Présentation de l'exercice. Selon l'extrait de page, quel consultant proclamait « la crise est finie, vive la mutation » ?

***** Extrait de page

La crise ne serait pas une crise mais une mutation.
Jean-Claude Guillebaud s’agace contre ceux qui « mentent » aux français en leur parlant de crise alors que nous vivons une « grande Mutation ».
Quelques jours auparavant, c’est le consultant Pierre-Eric Sutter qui proclamait « la crise est finie, vive la mutation ». [1]
L’idée suggère qu’après la crise, le monde aura changé et que plus rien ne sera comme avant.
Et plutôt que se lamenter sur la crise et d’attendre la sortie du tunnel, on ferait mieux de préparer activement l’avenir.
Un monde ancien craque et meurt pour laisser place à un nouveau.
Et ce que l’on appelle la crise ne serait donc qu’un douloureux accouchement…
Que cache cette idée ?
La vision de la crise comme mutation renvoie implicitement à deux modèles de changement.

**********
***** Données fournies

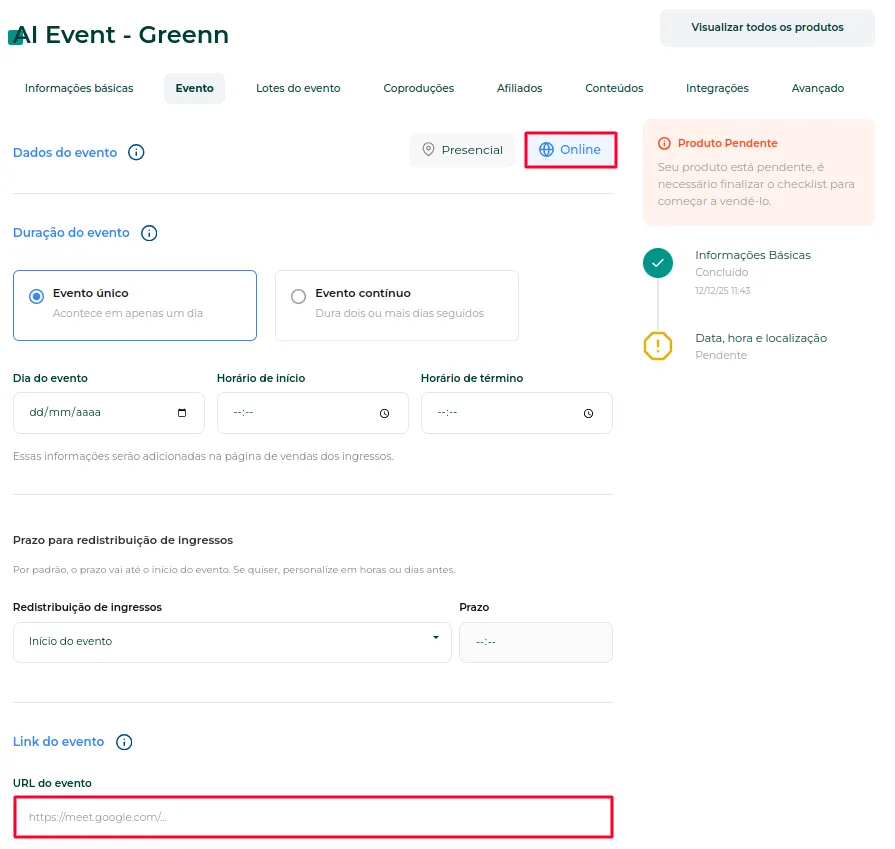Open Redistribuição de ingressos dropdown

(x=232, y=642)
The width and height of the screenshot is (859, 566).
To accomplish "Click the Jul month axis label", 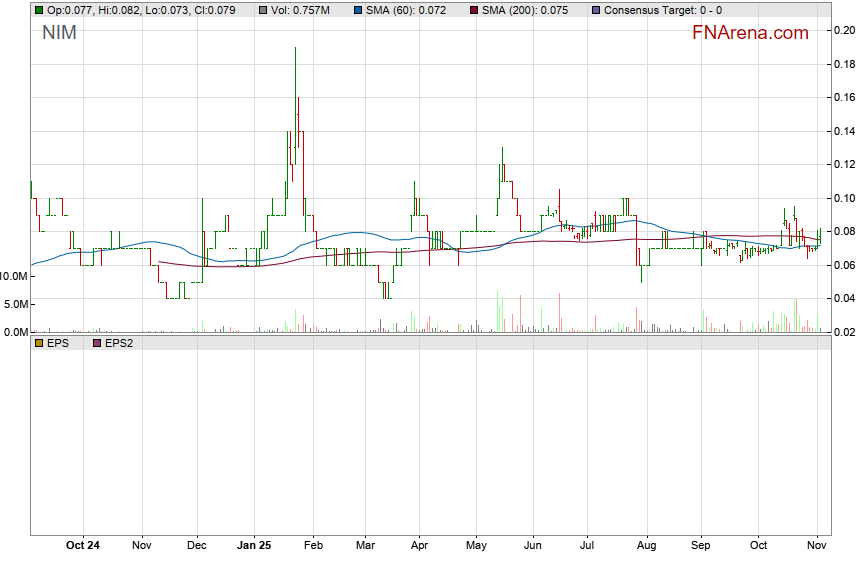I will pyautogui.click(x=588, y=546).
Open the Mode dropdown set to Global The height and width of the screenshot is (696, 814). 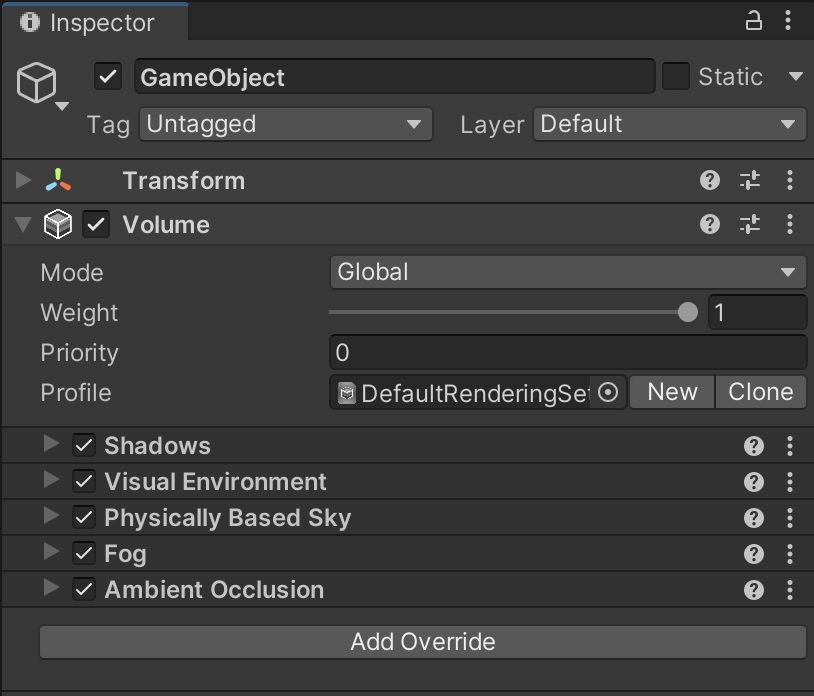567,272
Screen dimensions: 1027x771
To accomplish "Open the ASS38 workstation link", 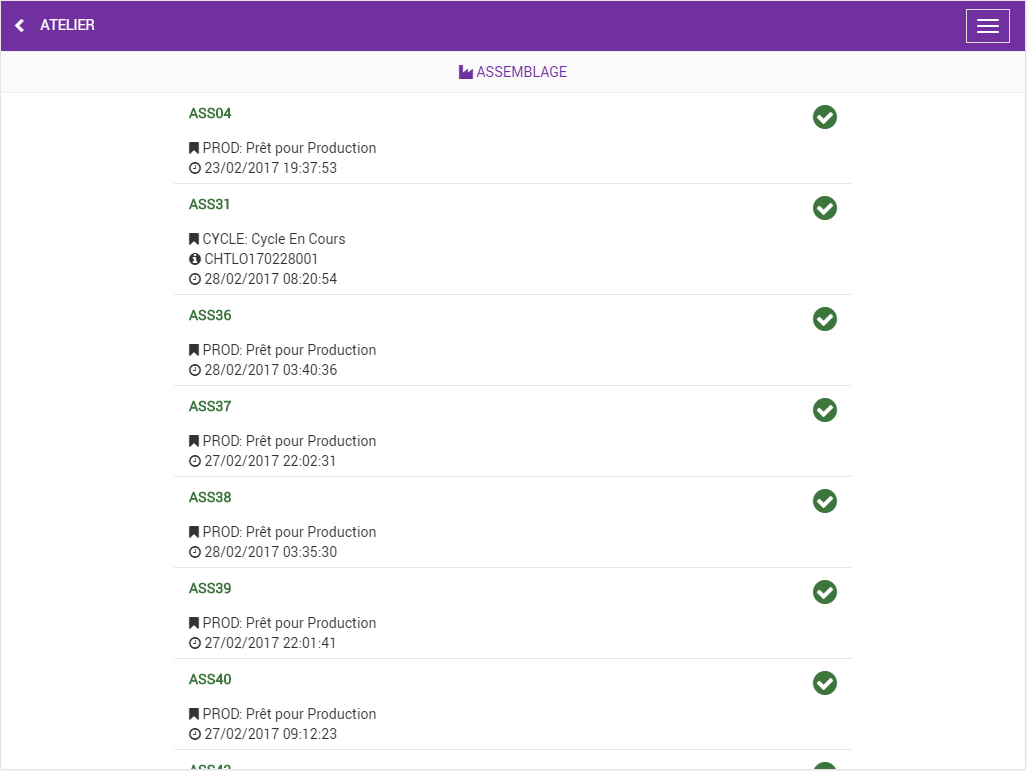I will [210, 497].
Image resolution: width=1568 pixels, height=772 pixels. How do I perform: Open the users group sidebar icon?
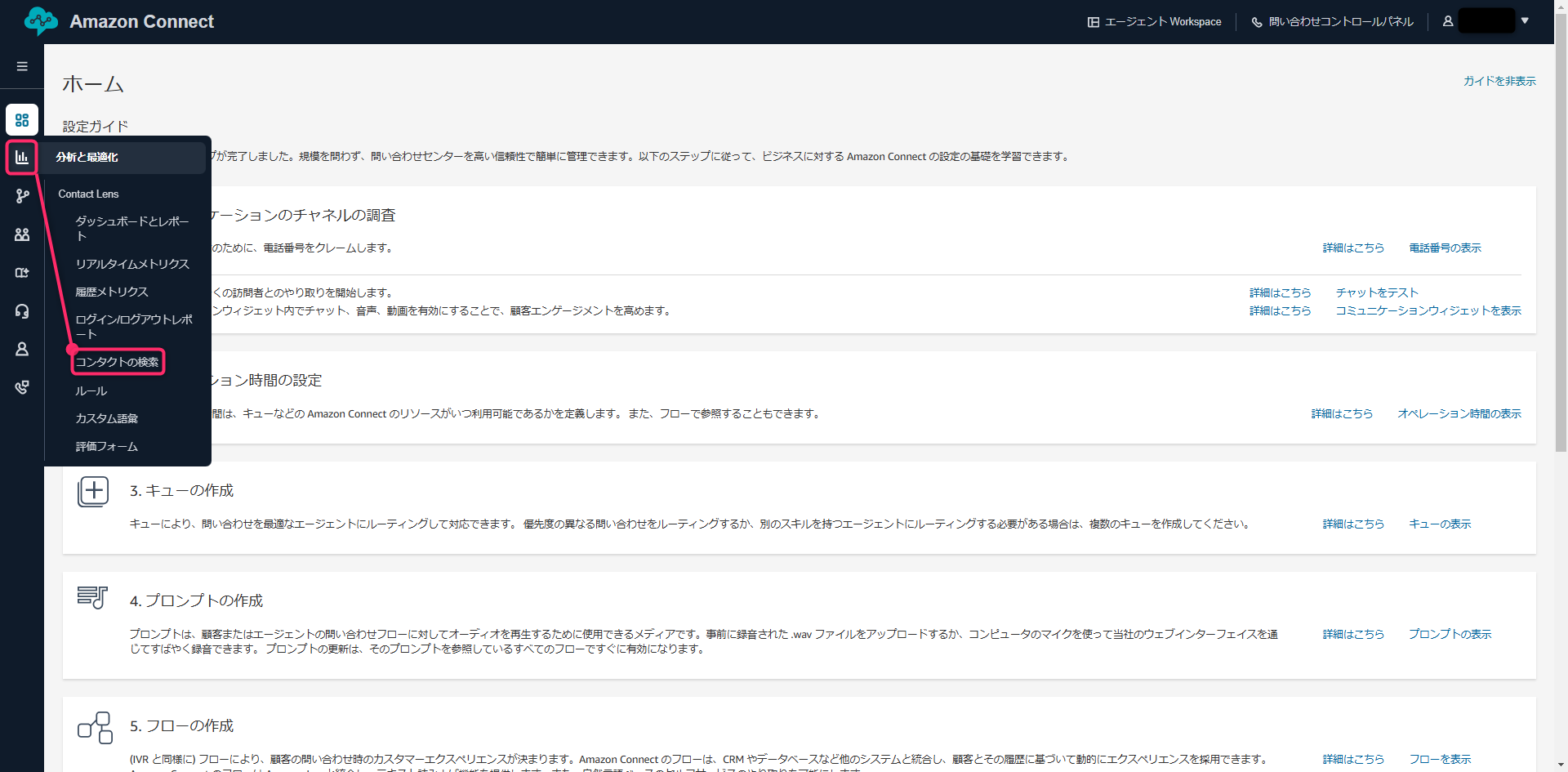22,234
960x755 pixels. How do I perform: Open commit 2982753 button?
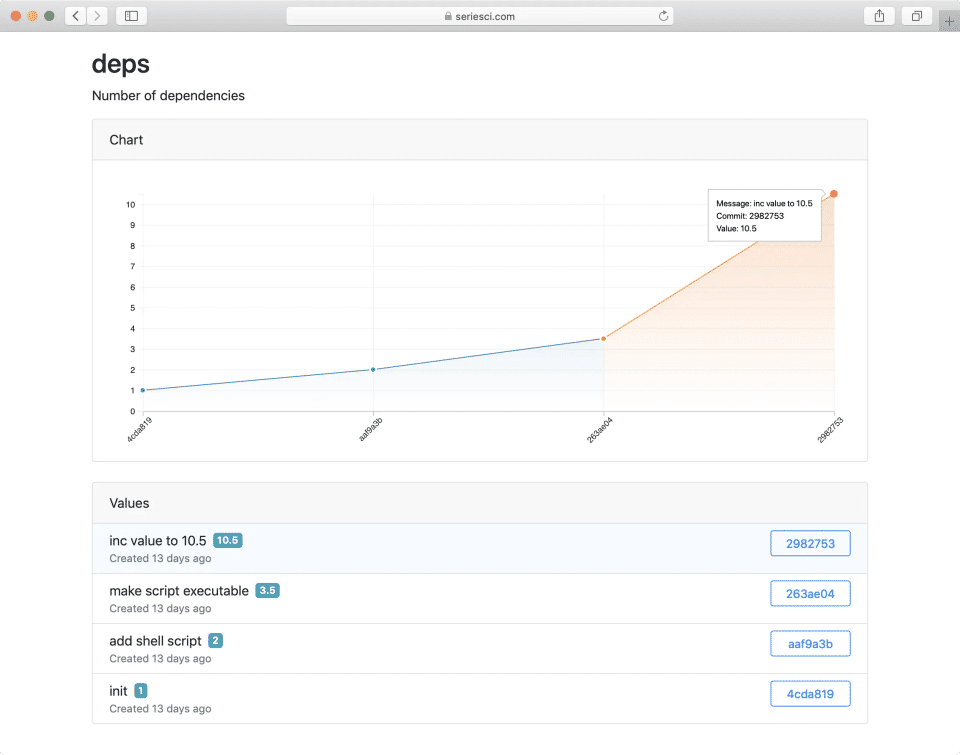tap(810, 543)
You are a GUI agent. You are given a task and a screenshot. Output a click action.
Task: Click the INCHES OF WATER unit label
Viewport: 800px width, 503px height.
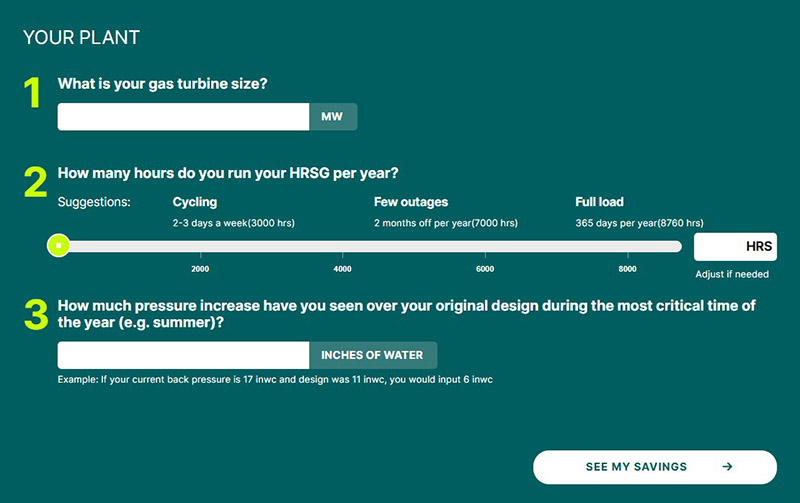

**********

Corrigé. Pierre-Eric Sutter.